Cerebral malaria-using the retina to study the brain

Abstract

Cerebral malaria (CM) remains a common cause of death of children in Africa with annual mortality of 400 000. Malarial retinopathy is a unique set of fundus signs which has diagnostic and prognostic value in CM. Assessment of malarial retinopathy is now widely utilised in clinical care, and routinely incorporated into clinical studies to refine entry criteria. As a visible part of the central nervous system, the retina provides insights into the pathophysiology of this infectious small-vessel vasculitis with adherent parasitised red blood cells. Fluorescein angiography and optical coherence tomography (OCT) have shown that patchy capillary non-perfusion is common and causes ischaemic changes in the retina in CM. It is likely this is mirrored in the brain and may cause global neurological impairments evident on developmental follow up. Three types of blood-retina barrier breakdown are evident: large focal, punctate, and vessel leak. Punctate and large focal leak (haemorrhage in formation) are associated with severe brain swelling and fatal outcome. Vessel leak and capillary non-perfusion are associated with moderate brain swelling and neurological sequelae. These findings imply that death and neurological sequelae have separate mechanisms and are not a continuum of severity. Each haemorrhage causes a temporary uncontrolled outflow of fluid into the tissue. The rapid accumulation of haemorrhages, as evidenced by multiple focal leaks, is a proposed mechanism of severe brain swelling, and death. Current studies aim to use optic nerve head OCT to identify patients with severe brain swelling, and macula OCT to identify those at risk of neurological sequelae.

Fig. 1. Malarial retinopathy.

Features illustrated are white-centred haemorrhages, a superficial blot haemorrhage at the fovea, mild macular whitening (black arrow) and cotton wool spot (white arrow).

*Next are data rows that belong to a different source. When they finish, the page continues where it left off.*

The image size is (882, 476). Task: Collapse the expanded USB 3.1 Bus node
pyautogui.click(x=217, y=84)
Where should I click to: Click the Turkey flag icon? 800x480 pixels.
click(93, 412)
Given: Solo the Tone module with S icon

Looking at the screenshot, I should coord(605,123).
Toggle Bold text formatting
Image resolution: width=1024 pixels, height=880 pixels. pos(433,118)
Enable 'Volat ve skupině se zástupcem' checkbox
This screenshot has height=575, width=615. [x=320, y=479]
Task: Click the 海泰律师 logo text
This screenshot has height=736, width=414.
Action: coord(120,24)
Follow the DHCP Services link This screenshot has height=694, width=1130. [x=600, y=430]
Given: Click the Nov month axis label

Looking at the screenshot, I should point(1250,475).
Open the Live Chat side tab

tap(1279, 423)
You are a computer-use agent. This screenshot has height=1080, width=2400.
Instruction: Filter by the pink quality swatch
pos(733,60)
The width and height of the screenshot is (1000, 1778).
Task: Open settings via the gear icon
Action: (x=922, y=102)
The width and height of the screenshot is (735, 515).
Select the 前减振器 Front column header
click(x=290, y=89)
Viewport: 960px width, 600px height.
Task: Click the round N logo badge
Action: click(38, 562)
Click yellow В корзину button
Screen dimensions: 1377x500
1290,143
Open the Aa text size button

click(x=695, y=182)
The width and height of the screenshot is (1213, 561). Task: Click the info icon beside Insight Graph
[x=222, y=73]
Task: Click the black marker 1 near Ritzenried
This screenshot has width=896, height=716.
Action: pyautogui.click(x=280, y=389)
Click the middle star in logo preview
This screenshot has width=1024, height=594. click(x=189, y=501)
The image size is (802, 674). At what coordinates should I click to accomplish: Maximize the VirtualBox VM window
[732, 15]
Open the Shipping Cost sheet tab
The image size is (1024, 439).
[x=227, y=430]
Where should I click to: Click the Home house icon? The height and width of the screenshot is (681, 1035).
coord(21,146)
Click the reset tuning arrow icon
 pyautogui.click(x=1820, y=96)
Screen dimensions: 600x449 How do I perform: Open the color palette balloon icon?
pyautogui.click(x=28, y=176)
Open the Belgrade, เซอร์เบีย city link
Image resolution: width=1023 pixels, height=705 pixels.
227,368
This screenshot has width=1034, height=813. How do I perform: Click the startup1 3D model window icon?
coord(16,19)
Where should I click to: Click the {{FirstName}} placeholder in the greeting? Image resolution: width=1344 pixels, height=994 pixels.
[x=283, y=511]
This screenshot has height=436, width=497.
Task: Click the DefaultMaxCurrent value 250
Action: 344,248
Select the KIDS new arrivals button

Fig. 2. Malarial retinopathy.

A Red-free image showing severe and extensive retinal whitening including macular whitening (black arrow) and peripheral whitening (open arrow). B Mid-phase fluorescein angiogram of the same patient showing corresponding capillary non-perfusion (white arrow), and vessel leak from post-capillary venules (open arrow).

Fig. 3. Macular OCT scans of 22-month-old patient with cerebral malaria.

Successive OCT scans of macular whitening showing inner retinal hyper-reflective lesions on either side of the foveal dip and temporal macula (righthand side). At one-year retinal thinning is evident in the previous hyper-reflective area. Reproduced from Tu et al. Sci Rep. 2021 Aug 3;11:(1)15722. 10.1038/s41598-021-94495-9.

Fig. 4. Fluorescein angiograms in cerebral malaria.

A Multiple large focal leaks and masking from existing retinal haemorrhages. The optic nerve head is also leaking. B Multiple punctate leaks in patients with cerebral malaria. Reproduced from MacCormick et al. J Infect Dis. 2022 Mar 15;225(6)1070–1080. 10.1093/infdis/jiaa541.

Fig. 5. Multiple correspondence analysis (MCA) plot showing fluorescein angiogram features cluster with different outcomes in children with cerebral malaria.

This analysis looks for associations in two dimensions, and the boxes are illustrative. Death clusters with large focal leaks (>1 site), punctate leak (>5 sites), arteriolar intravascular filling defects (IVDF), and severe brain swelling (grades 7–8). Neurological sequelae cluster with more severe larger venule leak (grades 2–3) and capillary leak (2 and 3–4), capillary nonperfusion (CNP) in the retinal periphery (3–4) and less severe brain swelling (grade 6). Absent or mild angiographic features, and mild or no brain swelling cluster with full recovery at discharge. Disc leak and large venule IVFD, which were plotted close to the origin, have been omitted from the plot for clarity. Zero indicates the absence of a feature and ascending numbers indicate worsening severity.